SELECTED TEXT:
Mae Sot

I'm adding Mae Sot to my 'most favorite' list of Thailand cities.  Located in Tak province approximately 512km from Bangkok, Mae Sot sits at about 210 meters above sea level and is home to roughly 45,000 permanent residents.  The higher elevation and dense forests help explain the much cooler temperatures and almost constant rain.  At almost any time of the day or night, there is a 10 C difference between Mae Sot and Bangkok.  This is one of the few places in Thailand where I can be truly comfortable with the weather during the most hot months of the year.

 

The Drive

Leaving Bangkok on the Expressway you head out towards the old Don Meuang international airport until the Expressway ends.  Soon you're on Highway 32 which you follow to Highway 1 North.  Up to this point you're traveling on modern 5-6 lane highways in relatively good condition.  If you've ever driven north to Chiang Mai then you're already familiar with this part of the drive.

EXERCISE DATA:
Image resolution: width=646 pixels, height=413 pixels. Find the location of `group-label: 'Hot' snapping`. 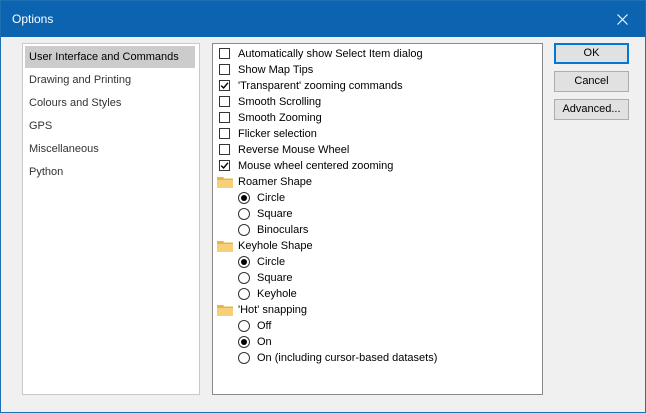

group-label: 'Hot' snapping is located at coordinates (273, 310).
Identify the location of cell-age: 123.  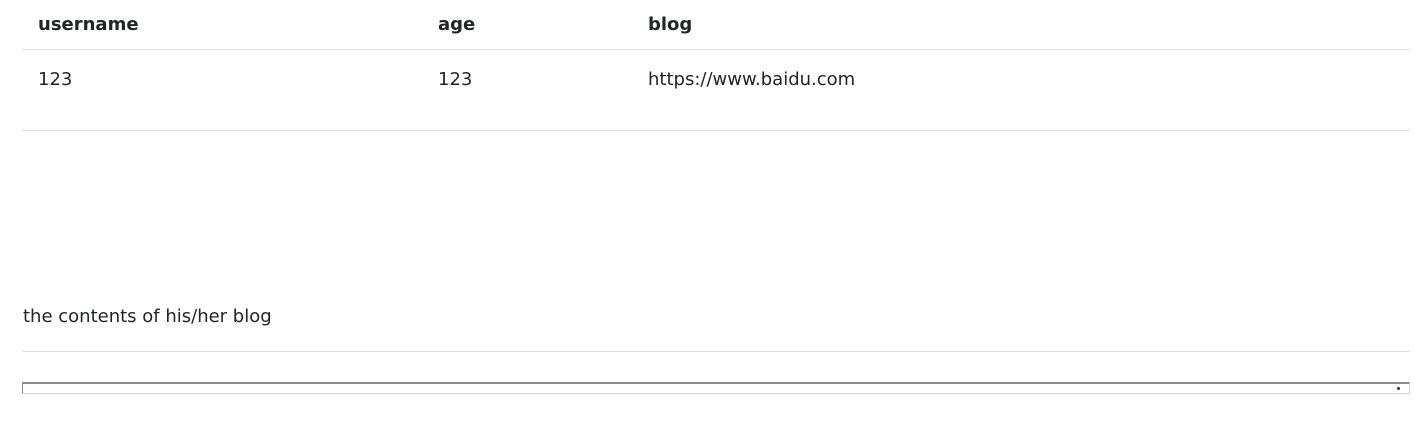
(527, 90).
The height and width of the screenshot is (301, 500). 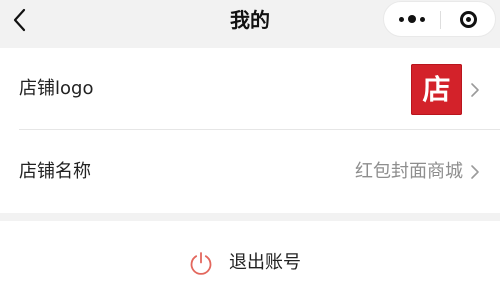 I want to click on mini-program-capsule, so click(x=440, y=19).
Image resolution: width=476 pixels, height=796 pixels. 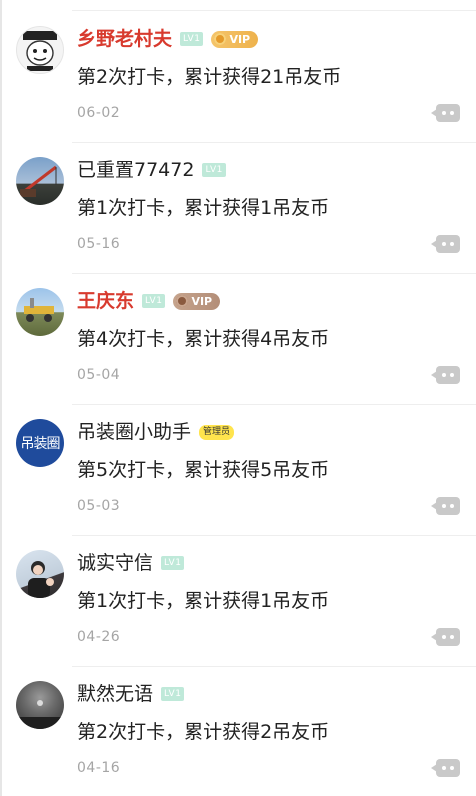 I want to click on post-content: 第2次打卡，累计获得21吊友币, so click(x=210, y=77).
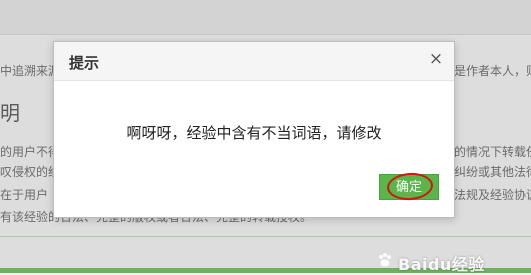  I want to click on dialog-message: 啊呀呀，经验中含有不当词语，请修改, so click(254, 133).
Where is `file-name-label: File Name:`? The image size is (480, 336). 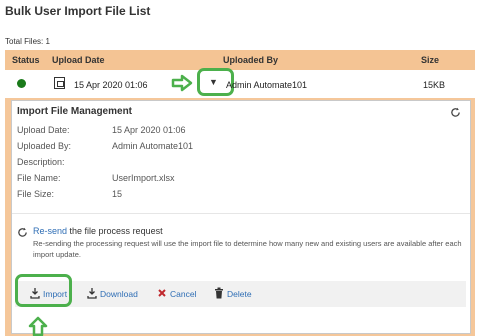
file-name-label: File Name: is located at coordinates (39, 178).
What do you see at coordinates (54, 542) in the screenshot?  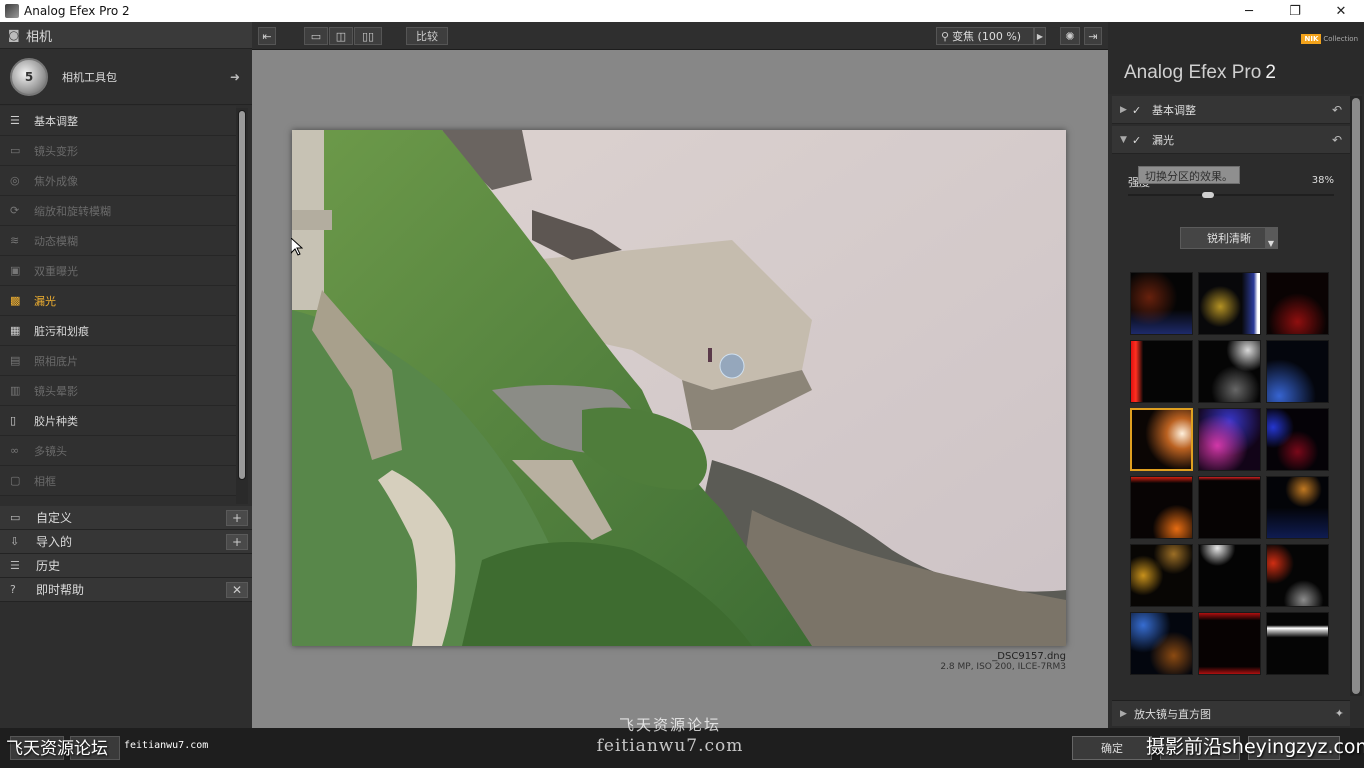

PROBLEMS TO WORK ON:
(1) Based on the Mae Sot text, explain in one to three sentences why Mae Sot's weather is cooler and wetter than Bangkok's.
(2) Put the lines of the records, from the line containing "is (480, 336)." through the end of the records, into a Markdown table with the columns Row and Line. Skip blank lines and leave the pictures out.

RESPONSES TO THE TASKS:
(1) Mae Sot sits at a higher elevation and is surrounded by dense forests. The text says these help explain its much cooler temperatures and almost constant rain.

(2)
| Row | Line |
|---|---|
| 1 | Where is `file-name-label: File Name:`? The image size is (480, 336).  |
| 2 | file-name-label: File Name: is located at coordinates (39, 178). |
| 3 | What do you see at coordinates (54, 542) in the screenshot?   |